> [Task input]
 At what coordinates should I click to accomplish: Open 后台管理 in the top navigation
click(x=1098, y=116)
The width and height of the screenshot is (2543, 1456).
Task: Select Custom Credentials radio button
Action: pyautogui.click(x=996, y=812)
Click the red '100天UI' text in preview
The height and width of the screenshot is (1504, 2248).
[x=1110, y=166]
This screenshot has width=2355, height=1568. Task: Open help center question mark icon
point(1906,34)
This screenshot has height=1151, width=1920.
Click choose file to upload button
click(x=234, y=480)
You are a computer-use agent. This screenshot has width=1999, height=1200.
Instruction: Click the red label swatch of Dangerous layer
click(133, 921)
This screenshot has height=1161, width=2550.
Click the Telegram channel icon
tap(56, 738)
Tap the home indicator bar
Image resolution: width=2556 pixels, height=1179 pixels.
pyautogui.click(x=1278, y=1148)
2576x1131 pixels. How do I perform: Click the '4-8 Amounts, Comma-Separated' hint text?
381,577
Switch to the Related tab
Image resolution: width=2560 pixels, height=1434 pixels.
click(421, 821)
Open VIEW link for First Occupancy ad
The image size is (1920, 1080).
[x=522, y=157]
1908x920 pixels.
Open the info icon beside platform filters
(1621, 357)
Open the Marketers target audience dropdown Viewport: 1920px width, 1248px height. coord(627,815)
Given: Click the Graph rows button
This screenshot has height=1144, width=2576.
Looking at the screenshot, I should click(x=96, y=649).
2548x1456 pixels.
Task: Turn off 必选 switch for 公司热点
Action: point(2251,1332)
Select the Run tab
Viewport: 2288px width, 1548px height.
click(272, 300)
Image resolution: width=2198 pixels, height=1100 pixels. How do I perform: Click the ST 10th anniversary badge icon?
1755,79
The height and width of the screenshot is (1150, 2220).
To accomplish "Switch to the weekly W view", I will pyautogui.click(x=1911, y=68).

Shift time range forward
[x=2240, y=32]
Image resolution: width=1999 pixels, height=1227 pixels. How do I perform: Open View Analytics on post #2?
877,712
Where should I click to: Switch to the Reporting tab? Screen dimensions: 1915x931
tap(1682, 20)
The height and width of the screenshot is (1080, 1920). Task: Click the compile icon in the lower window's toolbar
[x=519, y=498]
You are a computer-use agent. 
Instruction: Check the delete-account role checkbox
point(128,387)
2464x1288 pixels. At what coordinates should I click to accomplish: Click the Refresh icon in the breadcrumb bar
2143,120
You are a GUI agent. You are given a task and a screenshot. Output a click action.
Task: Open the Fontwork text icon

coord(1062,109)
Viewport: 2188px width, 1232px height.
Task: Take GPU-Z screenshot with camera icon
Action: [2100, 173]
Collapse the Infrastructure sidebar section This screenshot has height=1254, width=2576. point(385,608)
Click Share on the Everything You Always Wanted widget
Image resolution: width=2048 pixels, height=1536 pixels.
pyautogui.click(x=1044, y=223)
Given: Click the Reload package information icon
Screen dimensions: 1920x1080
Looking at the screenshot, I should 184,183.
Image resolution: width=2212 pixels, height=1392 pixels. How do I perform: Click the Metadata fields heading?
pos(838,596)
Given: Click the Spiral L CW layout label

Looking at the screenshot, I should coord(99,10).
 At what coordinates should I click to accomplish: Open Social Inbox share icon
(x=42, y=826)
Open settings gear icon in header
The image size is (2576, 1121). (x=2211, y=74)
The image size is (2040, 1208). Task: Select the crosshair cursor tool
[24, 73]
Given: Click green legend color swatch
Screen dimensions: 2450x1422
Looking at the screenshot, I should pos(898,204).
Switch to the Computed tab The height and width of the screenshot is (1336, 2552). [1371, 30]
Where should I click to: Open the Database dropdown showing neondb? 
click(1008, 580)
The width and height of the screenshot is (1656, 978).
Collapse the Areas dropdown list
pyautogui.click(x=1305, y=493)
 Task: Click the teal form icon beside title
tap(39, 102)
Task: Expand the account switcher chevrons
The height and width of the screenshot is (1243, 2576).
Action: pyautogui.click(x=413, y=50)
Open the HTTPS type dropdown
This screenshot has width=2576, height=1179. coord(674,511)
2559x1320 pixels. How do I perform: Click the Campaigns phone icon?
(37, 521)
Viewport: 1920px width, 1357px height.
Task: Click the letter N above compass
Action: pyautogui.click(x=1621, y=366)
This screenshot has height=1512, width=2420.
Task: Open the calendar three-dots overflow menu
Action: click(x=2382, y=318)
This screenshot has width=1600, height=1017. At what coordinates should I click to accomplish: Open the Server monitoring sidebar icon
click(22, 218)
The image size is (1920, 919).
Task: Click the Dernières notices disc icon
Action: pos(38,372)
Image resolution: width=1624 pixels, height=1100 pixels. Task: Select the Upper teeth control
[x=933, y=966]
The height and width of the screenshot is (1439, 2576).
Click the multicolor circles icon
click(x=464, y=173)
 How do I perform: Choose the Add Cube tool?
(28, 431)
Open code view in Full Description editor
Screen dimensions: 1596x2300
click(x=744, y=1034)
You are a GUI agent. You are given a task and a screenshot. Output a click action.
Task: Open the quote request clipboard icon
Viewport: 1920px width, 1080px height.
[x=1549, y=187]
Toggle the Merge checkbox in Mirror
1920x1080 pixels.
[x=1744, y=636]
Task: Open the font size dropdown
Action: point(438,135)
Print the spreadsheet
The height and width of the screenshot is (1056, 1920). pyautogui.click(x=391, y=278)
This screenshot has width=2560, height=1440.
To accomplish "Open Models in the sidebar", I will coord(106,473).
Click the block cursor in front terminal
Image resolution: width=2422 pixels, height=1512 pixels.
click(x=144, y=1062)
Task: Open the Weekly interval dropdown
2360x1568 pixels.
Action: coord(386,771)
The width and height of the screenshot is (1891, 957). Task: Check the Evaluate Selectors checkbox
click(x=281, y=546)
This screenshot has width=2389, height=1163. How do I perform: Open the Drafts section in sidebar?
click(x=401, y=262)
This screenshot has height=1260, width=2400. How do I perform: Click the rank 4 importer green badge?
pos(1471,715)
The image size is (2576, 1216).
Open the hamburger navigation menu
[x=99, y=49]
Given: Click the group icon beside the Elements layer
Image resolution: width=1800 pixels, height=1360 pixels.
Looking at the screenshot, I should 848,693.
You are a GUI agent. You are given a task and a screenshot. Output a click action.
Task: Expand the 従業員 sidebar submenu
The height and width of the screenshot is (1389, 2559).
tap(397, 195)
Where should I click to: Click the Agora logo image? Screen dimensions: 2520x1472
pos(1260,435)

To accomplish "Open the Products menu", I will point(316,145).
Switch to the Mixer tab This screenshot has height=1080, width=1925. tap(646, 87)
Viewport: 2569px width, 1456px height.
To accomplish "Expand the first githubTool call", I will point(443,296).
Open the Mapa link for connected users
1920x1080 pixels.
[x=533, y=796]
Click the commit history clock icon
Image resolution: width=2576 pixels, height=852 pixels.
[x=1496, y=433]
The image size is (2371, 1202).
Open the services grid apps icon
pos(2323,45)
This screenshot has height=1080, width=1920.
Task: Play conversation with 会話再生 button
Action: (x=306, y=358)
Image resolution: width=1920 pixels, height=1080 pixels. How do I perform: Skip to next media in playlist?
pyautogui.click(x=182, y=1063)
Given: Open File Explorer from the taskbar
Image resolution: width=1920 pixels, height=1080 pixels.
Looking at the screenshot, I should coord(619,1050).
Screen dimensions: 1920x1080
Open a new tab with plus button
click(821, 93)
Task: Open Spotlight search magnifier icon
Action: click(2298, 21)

> [Exercise instructions] Using the listing above, transcribe every entry exactly.

> [Answer to the exercise]
 At what coordinates should I click to accomplish: Open 后台管理 in the top navigation
click(x=1098, y=116)
The width and height of the screenshot is (2543, 1456).
Task: Select Custom Credentials radio button
Action: pyautogui.click(x=996, y=812)
Click the red '100天UI' text in preview
The height and width of the screenshot is (1504, 2248).
[x=1110, y=166]
This screenshot has width=2355, height=1568. Task: Open help center question mark icon
point(1906,34)
This screenshot has height=1151, width=1920.
Click choose file to upload button
click(x=234, y=480)
You are a computer-use agent. This screenshot has width=1999, height=1200.
Instruction: Click the red label swatch of Dangerous layer
click(133, 921)
This screenshot has height=1161, width=2550.
Click the Telegram channel icon
tap(56, 738)
Tap the home indicator bar
Image resolution: width=2556 pixels, height=1179 pixels.
pyautogui.click(x=1278, y=1148)
2576x1131 pixels. How do I perform: Click the '4-8 Amounts, Comma-Separated' hint text?
381,577
Switch to the Related tab
Image resolution: width=2560 pixels, height=1434 pixels.
click(421, 821)
Open VIEW link for First Occupancy ad
The image size is (1920, 1080).
[x=522, y=157]
1908x920 pixels.
Open the info icon beside platform filters
(1621, 357)
Open the Marketers target audience dropdown Viewport: 1920px width, 1248px height. coord(627,815)
Given: Click the Graph rows button
This screenshot has height=1144, width=2576.
Looking at the screenshot, I should click(x=96, y=649).
2548x1456 pixels.
Task: Turn off 必选 switch for 公司热点
Action: point(2251,1332)
Select the Run tab
Viewport: 2288px width, 1548px height.
click(272, 300)
Image resolution: width=2198 pixels, height=1100 pixels. How do I perform: Click the ST 10th anniversary badge icon?
1755,79
The height and width of the screenshot is (1150, 2220).
To accomplish "Switch to the weekly W view", I will pyautogui.click(x=1911, y=68).

Shift time range forward
[x=2240, y=32]
Image resolution: width=1999 pixels, height=1227 pixels. How do I perform: Open View Analytics on post #2?
877,712
Where should I click to: Switch to the Reporting tab? Screen dimensions: 1915x931
tap(1682, 20)
The height and width of the screenshot is (1080, 1920). Task: Click the compile icon in the lower window's toolbar
[x=519, y=498]
You are a computer-use agent. 
Instruction: Check the delete-account role checkbox
point(128,387)
2464x1288 pixels. At what coordinates should I click to accomplish: Click the Refresh icon in the breadcrumb bar
2143,120
You are a GUI agent. You are given a task and a screenshot. Output a click action.
Task: Open the Fontwork text icon

coord(1062,109)
Viewport: 2188px width, 1232px height.
Task: Take GPU-Z screenshot with camera icon
Action: [2100, 173]
Collapse the Infrastructure sidebar section This screenshot has height=1254, width=2576. point(385,608)
Click Share on the Everything You Always Wanted widget
Image resolution: width=2048 pixels, height=1536 pixels.
pyautogui.click(x=1044, y=223)
Given: Click the Reload package information icon
Screen dimensions: 1920x1080
Looking at the screenshot, I should 184,183.
Image resolution: width=2212 pixels, height=1392 pixels. How do I perform: Click the Metadata fields heading?
pos(838,596)
Given: Click the Spiral L CW layout label

Looking at the screenshot, I should coord(99,10).
 At what coordinates should I click to accomplish: Open Social Inbox share icon
(x=42, y=826)
Open settings gear icon in header
The image size is (2576, 1121). (x=2211, y=74)
The image size is (2040, 1208). Task: Select the crosshair cursor tool
[24, 73]
Given: Click green legend color swatch
Screen dimensions: 2450x1422
Looking at the screenshot, I should pos(898,204).
Switch to the Computed tab The height and width of the screenshot is (1336, 2552). [1371, 30]
Where should I click to: Open the Database dropdown showing neondb? 
click(1008, 580)
The width and height of the screenshot is (1656, 978).
Collapse the Areas dropdown list
pyautogui.click(x=1305, y=493)
 Task: Click the teal form icon beside title
tap(39, 102)
Task: Expand the account switcher chevrons
The height and width of the screenshot is (1243, 2576).
Action: pyautogui.click(x=413, y=50)
Open the HTTPS type dropdown
This screenshot has width=2576, height=1179. coord(674,511)
2559x1320 pixels. How do I perform: Click the Campaigns phone icon?
(37, 521)
Viewport: 1920px width, 1357px height.
Task: Click the letter N above compass
Action: pyautogui.click(x=1621, y=366)
This screenshot has height=1512, width=2420.
Task: Open the calendar three-dots overflow menu
Action: click(x=2382, y=318)
This screenshot has width=1600, height=1017. At what coordinates should I click to accomplish: Open the Server monitoring sidebar icon
click(22, 218)
The image size is (1920, 919).
Task: Click the Dernières notices disc icon
Action: pos(38,372)
Image resolution: width=1624 pixels, height=1100 pixels. Task: Select the Upper teeth control
[x=933, y=966]
The height and width of the screenshot is (1439, 2576).
Click the multicolor circles icon
click(x=464, y=173)
 How do I perform: Choose the Add Cube tool?
(28, 431)
Open code view in Full Description editor
Screen dimensions: 1596x2300
click(x=744, y=1034)
You are a GUI agent. You are given a task and a screenshot. Output a click action.
Task: Open the quote request clipboard icon
Viewport: 1920px width, 1080px height.
[x=1549, y=187]
Toggle the Merge checkbox in Mirror
1920x1080 pixels.
[x=1744, y=636]
Task: Open the font size dropdown
Action: point(438,135)
Print the spreadsheet
The height and width of the screenshot is (1056, 1920). pyautogui.click(x=391, y=278)
This screenshot has width=2560, height=1440.
To accomplish "Open Models in the sidebar", I will coord(106,473).
Click the block cursor in front terminal
Image resolution: width=2422 pixels, height=1512 pixels.
click(x=144, y=1062)
Task: Open the Weekly interval dropdown
2360x1568 pixels.
Action: coord(386,771)
The width and height of the screenshot is (1891, 957). Task: Check the Evaluate Selectors checkbox
click(x=281, y=546)
This screenshot has width=2389, height=1163. How do I perform: Open the Drafts section in sidebar?
click(x=401, y=262)
This screenshot has height=1260, width=2400. How do I perform: Click the rank 4 importer green badge?
pos(1471,715)
The image size is (2576, 1216).
Open the hamburger navigation menu
[x=99, y=49]
Given: Click the group icon beside the Elements layer
Image resolution: width=1800 pixels, height=1360 pixels.
Looking at the screenshot, I should 848,693.
You are a GUI agent. You are given a task and a screenshot. Output a click action.
Task: Expand the 従業員 sidebar submenu
The height and width of the screenshot is (1389, 2559).
tap(397, 195)
Where should I click to: Click the Agora logo image? Screen dimensions: 2520x1472
pos(1260,435)

To accomplish "Open the Products menu", I will point(316,145).
Switch to the Mixer tab This screenshot has height=1080, width=1925. tap(646, 87)
Viewport: 2569px width, 1456px height.
To accomplish "Expand the first githubTool call", I will point(443,296).
Open the Mapa link for connected users
1920x1080 pixels.
[x=533, y=796]
Click the commit history clock icon
Image resolution: width=2576 pixels, height=852 pixels.
[x=1496, y=433]
The image size is (2371, 1202).
Open the services grid apps icon
pos(2323,45)
This screenshot has height=1080, width=1920.
Task: Play conversation with 会話再生 button
Action: (x=306, y=358)
Image resolution: width=1920 pixels, height=1080 pixels. How do I perform: Skip to next media in playlist?
pyautogui.click(x=182, y=1063)
Given: Open File Explorer from the taskbar
Image resolution: width=1920 pixels, height=1080 pixels.
Looking at the screenshot, I should coord(619,1050).
Screen dimensions: 1920x1080
Open a new tab with plus button
click(821, 93)
Task: Open Spotlight search magnifier icon
Action: click(2298, 21)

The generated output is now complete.